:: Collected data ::
▬▬▬

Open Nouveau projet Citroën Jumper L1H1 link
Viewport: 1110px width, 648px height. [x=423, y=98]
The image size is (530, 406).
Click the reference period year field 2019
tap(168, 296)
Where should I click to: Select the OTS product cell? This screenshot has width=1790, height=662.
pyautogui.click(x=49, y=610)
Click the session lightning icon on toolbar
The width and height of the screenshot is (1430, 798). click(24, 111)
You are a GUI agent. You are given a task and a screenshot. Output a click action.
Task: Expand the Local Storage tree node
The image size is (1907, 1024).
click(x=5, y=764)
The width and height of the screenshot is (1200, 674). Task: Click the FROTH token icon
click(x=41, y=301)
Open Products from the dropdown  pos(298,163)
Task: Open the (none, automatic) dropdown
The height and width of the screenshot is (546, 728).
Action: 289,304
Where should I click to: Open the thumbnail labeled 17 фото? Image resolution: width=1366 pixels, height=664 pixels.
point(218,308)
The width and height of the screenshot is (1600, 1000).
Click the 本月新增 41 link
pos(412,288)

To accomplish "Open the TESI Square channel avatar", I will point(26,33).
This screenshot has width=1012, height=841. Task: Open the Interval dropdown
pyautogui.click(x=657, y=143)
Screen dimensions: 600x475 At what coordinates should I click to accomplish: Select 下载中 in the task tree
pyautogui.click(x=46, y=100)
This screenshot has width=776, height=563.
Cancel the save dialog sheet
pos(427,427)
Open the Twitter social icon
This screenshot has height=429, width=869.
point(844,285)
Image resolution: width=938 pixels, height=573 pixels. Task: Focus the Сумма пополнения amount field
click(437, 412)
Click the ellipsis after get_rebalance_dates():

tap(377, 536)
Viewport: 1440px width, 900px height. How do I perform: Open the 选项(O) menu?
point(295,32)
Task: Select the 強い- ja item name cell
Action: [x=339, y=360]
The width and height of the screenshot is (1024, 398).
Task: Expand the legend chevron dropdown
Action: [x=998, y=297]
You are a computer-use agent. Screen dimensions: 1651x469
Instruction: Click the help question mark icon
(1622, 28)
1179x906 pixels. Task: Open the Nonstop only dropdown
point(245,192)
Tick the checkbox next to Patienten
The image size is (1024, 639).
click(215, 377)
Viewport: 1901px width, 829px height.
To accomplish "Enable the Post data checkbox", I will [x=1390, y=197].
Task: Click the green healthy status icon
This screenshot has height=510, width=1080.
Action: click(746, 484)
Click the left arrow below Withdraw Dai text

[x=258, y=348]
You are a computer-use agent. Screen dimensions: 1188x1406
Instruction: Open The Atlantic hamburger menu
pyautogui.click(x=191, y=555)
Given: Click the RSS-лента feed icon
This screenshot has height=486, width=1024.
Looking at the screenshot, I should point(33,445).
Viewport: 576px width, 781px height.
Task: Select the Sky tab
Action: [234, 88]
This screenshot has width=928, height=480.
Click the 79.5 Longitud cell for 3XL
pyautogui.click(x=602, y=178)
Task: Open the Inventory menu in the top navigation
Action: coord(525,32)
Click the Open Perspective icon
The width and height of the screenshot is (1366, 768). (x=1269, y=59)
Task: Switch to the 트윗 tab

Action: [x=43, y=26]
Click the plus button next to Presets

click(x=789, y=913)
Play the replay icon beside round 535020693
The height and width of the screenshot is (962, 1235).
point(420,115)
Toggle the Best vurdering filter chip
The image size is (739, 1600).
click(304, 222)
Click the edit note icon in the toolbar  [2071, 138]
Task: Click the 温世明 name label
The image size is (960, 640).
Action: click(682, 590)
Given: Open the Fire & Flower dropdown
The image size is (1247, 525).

▬▬▬

Give back each entry exactly as it was written.

:: Solution for this task ::
Open Nouveau projet Citroën Jumper L1H1 link
Viewport: 1110px width, 648px height. [x=423, y=98]
The image size is (530, 406).
Click the reference period year field 2019
tap(168, 296)
Where should I click to: Select the OTS product cell? This screenshot has width=1790, height=662.
pyautogui.click(x=49, y=610)
Click the session lightning icon on toolbar
The width and height of the screenshot is (1430, 798). click(24, 111)
You are a GUI agent. You are given a task and a screenshot. Output a click action.
Task: Expand the Local Storage tree node
The image size is (1907, 1024).
click(x=5, y=764)
The width and height of the screenshot is (1200, 674). Task: Click the FROTH token icon
click(x=41, y=301)
Open Products from the dropdown  pos(298,163)
Task: Open the (none, automatic) dropdown
The height and width of the screenshot is (546, 728).
Action: 289,304
Where should I click to: Open the thumbnail labeled 17 фото? Image resolution: width=1366 pixels, height=664 pixels.
point(218,308)
The width and height of the screenshot is (1600, 1000).
Click the 本月新增 41 link
pos(412,288)

To accomplish "Open the TESI Square channel avatar", I will point(26,33).
This screenshot has width=1012, height=841. Task: Open the Interval dropdown
pyautogui.click(x=657, y=143)
Screen dimensions: 600x475 At what coordinates should I click to accomplish: Select 下载中 in the task tree
pyautogui.click(x=46, y=100)
This screenshot has width=776, height=563.
Cancel the save dialog sheet
pos(427,427)
Open the Twitter social icon
This screenshot has height=429, width=869.
point(844,285)
Image resolution: width=938 pixels, height=573 pixels. Task: Focus the Сумма пополнения amount field
click(437, 412)
Click the ellipsis after get_rebalance_dates():

tap(377, 536)
Viewport: 1440px width, 900px height. How do I perform: Open the 选项(O) menu?
point(295,32)
Task: Select the 強い- ja item name cell
Action: [x=339, y=360]
The width and height of the screenshot is (1024, 398).
Task: Expand the legend chevron dropdown
Action: [x=998, y=297]
You are a computer-use agent. Screen dimensions: 1651x469
Instruction: Click the help question mark icon
(1622, 28)
1179x906 pixels. Task: Open the Nonstop only dropdown
point(245,192)
Tick the checkbox next to Patienten
The image size is (1024, 639).
click(215, 377)
Viewport: 1901px width, 829px height.
To accomplish "Enable the Post data checkbox", I will [x=1390, y=197].
Task: Click the green healthy status icon
This screenshot has height=510, width=1080.
Action: click(746, 484)
Click the left arrow below Withdraw Dai text

[x=258, y=348]
You are a computer-use agent. Screen dimensions: 1188x1406
Instruction: Open The Atlantic hamburger menu
pyautogui.click(x=191, y=555)
Given: Click the RSS-лента feed icon
This screenshot has height=486, width=1024.
Looking at the screenshot, I should point(33,445).
Viewport: 576px width, 781px height.
Task: Select the Sky tab
Action: [234, 88]
This screenshot has width=928, height=480.
Click the 79.5 Longitud cell for 3XL
pyautogui.click(x=602, y=178)
Task: Open the Inventory menu in the top navigation
Action: coord(525,32)
Click the Open Perspective icon
The width and height of the screenshot is (1366, 768). (x=1269, y=59)
Task: Switch to the 트윗 tab

Action: [x=43, y=26]
Click the plus button next to Presets

click(x=789, y=913)
Play the replay icon beside round 535020693
The height and width of the screenshot is (962, 1235).
point(420,115)
Toggle the Best vurdering filter chip
The image size is (739, 1600).
click(304, 222)
Click the edit note icon in the toolbar  [2071, 138]
Task: Click the 温世明 name label
The image size is (960, 640).
Action: click(682, 590)
Given: Open the Fire & Flower dropdown
The image size is (1247, 525).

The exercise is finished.